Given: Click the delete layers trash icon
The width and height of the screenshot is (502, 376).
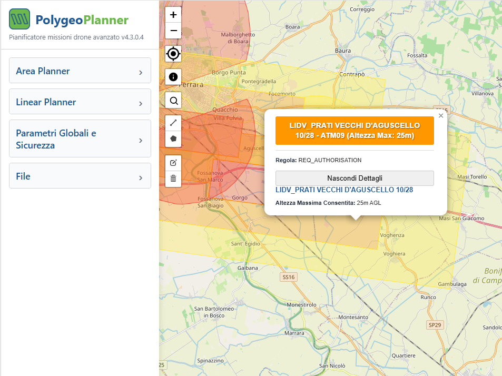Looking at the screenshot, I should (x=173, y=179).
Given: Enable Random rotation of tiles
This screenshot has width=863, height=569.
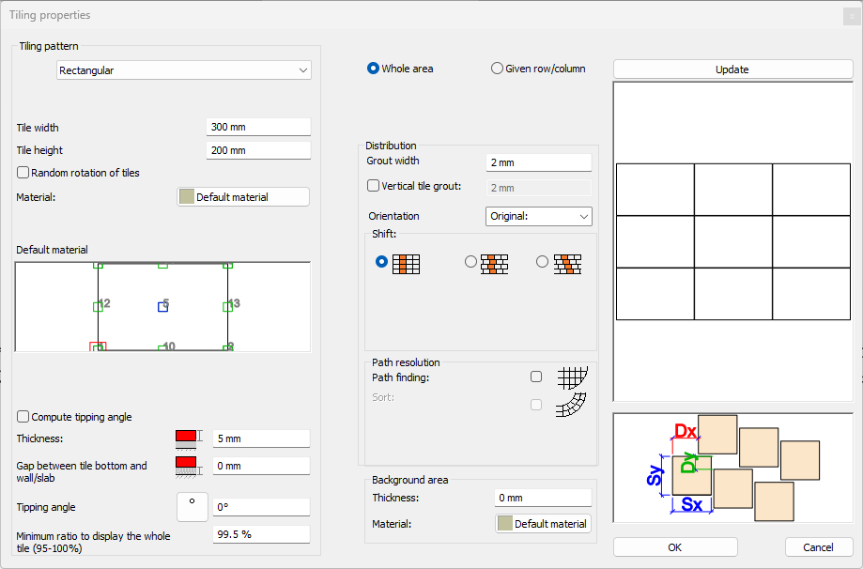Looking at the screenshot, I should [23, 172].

**Task**
Leaving every picture aside, repeat the listing exactly.

**Task output**
Given: Click the delete layers trash icon
The width and height of the screenshot is (502, 376).
Looking at the screenshot, I should (x=173, y=179).
Given: Enable Random rotation of tiles
This screenshot has width=863, height=569.
Looking at the screenshot, I should [23, 172].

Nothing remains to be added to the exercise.